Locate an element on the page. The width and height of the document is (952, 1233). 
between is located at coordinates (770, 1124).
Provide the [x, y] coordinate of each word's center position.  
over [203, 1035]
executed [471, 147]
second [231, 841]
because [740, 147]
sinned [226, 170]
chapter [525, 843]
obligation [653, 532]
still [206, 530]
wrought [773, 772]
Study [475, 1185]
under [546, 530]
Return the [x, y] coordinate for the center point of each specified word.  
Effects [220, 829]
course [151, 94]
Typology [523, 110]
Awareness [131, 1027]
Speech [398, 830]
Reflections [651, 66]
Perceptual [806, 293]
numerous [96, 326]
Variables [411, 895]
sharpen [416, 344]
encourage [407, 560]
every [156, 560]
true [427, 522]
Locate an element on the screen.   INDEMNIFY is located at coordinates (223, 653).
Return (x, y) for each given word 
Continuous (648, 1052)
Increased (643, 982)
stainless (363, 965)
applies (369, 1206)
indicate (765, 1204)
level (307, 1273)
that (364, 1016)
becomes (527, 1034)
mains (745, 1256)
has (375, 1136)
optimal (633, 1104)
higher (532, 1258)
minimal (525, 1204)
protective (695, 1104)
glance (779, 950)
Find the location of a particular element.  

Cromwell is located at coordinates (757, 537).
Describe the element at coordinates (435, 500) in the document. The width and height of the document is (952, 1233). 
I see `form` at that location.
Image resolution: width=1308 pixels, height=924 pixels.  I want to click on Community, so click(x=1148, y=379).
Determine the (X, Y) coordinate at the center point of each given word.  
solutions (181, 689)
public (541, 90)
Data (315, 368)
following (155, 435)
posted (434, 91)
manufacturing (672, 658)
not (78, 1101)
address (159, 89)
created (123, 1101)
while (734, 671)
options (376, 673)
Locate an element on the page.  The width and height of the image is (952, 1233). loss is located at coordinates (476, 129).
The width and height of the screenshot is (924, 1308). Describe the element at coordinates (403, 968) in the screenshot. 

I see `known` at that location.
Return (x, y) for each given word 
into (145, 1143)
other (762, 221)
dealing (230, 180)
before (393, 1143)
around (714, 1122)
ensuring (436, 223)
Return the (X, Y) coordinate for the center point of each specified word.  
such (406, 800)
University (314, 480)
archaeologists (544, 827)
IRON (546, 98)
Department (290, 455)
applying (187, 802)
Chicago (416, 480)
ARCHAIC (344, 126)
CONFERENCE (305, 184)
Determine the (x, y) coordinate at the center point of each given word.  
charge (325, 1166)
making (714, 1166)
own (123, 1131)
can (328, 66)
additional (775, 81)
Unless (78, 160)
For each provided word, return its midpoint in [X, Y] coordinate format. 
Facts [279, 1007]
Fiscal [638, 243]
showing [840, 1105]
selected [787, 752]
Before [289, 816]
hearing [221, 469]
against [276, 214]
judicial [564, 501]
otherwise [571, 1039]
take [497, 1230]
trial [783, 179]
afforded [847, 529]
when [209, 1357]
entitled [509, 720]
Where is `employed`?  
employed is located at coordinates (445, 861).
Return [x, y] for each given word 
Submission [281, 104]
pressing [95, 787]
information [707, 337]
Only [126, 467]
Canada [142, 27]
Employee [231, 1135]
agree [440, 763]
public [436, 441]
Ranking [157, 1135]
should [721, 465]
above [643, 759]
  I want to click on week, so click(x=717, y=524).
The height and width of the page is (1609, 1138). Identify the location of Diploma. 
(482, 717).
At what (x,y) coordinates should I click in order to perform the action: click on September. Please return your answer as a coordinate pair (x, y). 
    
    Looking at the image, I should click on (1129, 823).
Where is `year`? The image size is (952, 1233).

^^^^^^^^^^^^^^^^

TO BE DONE =>
Convert each line of the material above into a Markdown table with the columns "Row" and "Line", numbering the rows in order and leaving out blank lines.

THE SOLUTION =>
| Row | Line |
|---|---|
| 1 | Locate an element on the page. The width and height of the document is (952, 1233).  |
| 2 | between is located at coordinates (770, 1124). |
| 3 | Provide the [x, y] coordinate of each word's center position.   |
| 4 | over [203, 1035] |
| 5 | executed [471, 147] |
| 6 | second [231, 841] |
| 7 | because [740, 147] |
| 8 | sinned [226, 170] |
| 9 | chapter [525, 843] |
| 10 | obligation [653, 532] |
| 11 | still [206, 530] |
| 12 | wrought [773, 772] |
| 13 | Study [475, 1185] |
| 14 | under [546, 530] |
| 15 | Return the [x, y] coordinate for the center point of each specified word.   |
| 16 | Effects [220, 829] |
| 17 | course [151, 94] |
| 18 | Typology [523, 110] |
| 19 | Awareness [131, 1027] |
| 20 | Speech [398, 830] |
| 21 | Reflections [651, 66] |
| 22 | Perceptual [806, 293] |
| 23 | numerous [96, 326] |
| 24 | Variables [411, 895] |
| 25 | sharpen [416, 344] |
| 26 | encourage [407, 560] |
| 27 | every [156, 560] |
| 28 | true [427, 522] |
| 29 | Locate an element on the screen.   INDEMNIFY is located at coordinates (223, 653). |
| 30 | Return (x, y) for each given word  |
| 31 | Continuous (648, 1052) |
| 32 | Increased (643, 982) |
| 33 | stainless (363, 965) |
| 34 | applies (369, 1206) |
| 35 | indicate (765, 1204) |
| 36 | level (307, 1273) |
| 37 | that (364, 1016) |
| 38 | becomes (527, 1034) |
| 39 | mains (745, 1256) |
| 40 | has (375, 1136) |
| 41 | optimal (633, 1104) |
| 42 | higher (532, 1258) |
| 43 | minimal (525, 1204) |
| 44 | protective (695, 1104) |
| 45 | glance (779, 950) |
| 46 | Find the location of a particular element.   |
| 47 | Cromwell is located at coordinates (757, 537). |
| 48 | Describe the element at coordinates (435, 500) in the document. The width and height of the document is (952, 1233).  |
| 49 | I see `form` at that location. |
| 50 | Image resolution: width=1308 pixels, height=924 pixels.  I want to click on Community, so click(x=1148, y=379). |
| 51 | Determine the (X, Y) coordinate at the center point of each given word.   |
| 52 | solutions (181, 689) |
| 53 | public (541, 90) |
| 54 | Data (315, 368) |
| 55 | following (155, 435) |
| 56 | posted (434, 91) |
| 57 | manufacturing (672, 658) |
| 58 | not (78, 1101) |
| 59 | address (159, 89) |
| 60 | created (123, 1101) |
| 61 | while (734, 671) |
| 62 | options (376, 673) |
| 63 | Locate an element on the page.  The width and height of the image is (952, 1233). loss is located at coordinates (476, 129). |
| 64 | The width and height of the screenshot is (924, 1308). Describe the element at coordinates (403, 968) in the screenshot.  |
| 65 | I see `known` at that location. |
| 66 | Return (x, y) for each given word  |
| 67 | into (145, 1143) |
| 68 | other (762, 221) |
| 69 | dealing (230, 180) |
| 70 | before (393, 1143) |
| 71 | around (714, 1122) |
| 72 | ensuring (436, 223) |
| 73 | Return the (X, Y) coordinate for the center point of each specified word.   |
| 74 | such (406, 800) |
| 75 | University (314, 480) |
| 76 | archaeologists (544, 827) |
| 77 | IRON (546, 98) |
| 78 | Department (290, 455) |
| 79 | applying (187, 802) |
| 80 | Chicago (416, 480) |
| 81 | ARCHAIC (344, 126) |
| 82 | CONFERENCE (305, 184) |
| 83 | Determine the (x, y) coordinate at the center point of each given word.   |
| 84 | charge (325, 1166) |
| 85 | making (714, 1166) |
| 86 | own (123, 1131) |
| 87 | can (328, 66) |
| 88 | additional (775, 81) |
| 89 | Unless (78, 160) |
| 90 | For each provided word, return its midpoint in [X, Y] coordinate format.  |
| 91 | Facts [279, 1007] |
| 92 | Fiscal [638, 243] |
| 93 | showing [840, 1105] |
| 94 | selected [787, 752] |
| 95 | Before [289, 816] |
| 96 | hearing [221, 469] |
| 97 | against [276, 214] |
| 98 | judicial [564, 501] |
| 99 | otherwise [571, 1039] |
| 100 | take [497, 1230] |
| 101 | trial [783, 179] |
| 102 | afforded [847, 529] |
| 103 | when [209, 1357] |
| 104 | entitled [509, 720] |
| 105 | Where is `employed`?   |
| 106 | employed is located at coordinates (445, 861). |
| 107 | Return [x, y] for each given word  |
| 108 | Submission [281, 104] |
| 109 | pressing [95, 787] |
| 110 | information [707, 337] |
| 111 | Only [126, 467] |
| 112 | Canada [142, 27] |
| 113 | Employee [231, 1135] |
| 114 | agree [440, 763] |
| 115 | public [436, 441] |
| 116 | Ranking [157, 1135] |
| 117 | should [721, 465] |
| 118 | above [643, 759] |
| 119 |   I want to click on week, so click(x=717, y=524). |
| 120 | The height and width of the page is (1609, 1138). Identify the location of Diploma.  |
| 121 | (482, 717). |
| 122 | At what (x,y) coordinates should I click in order to perform the action: click on September. Please return your answer as a coordinate pair (x, y).  |
| 123 |     Looking at the image, I should click on (1129, 823). |
| 124 | Where is `year`? The image size is (952, 1233). |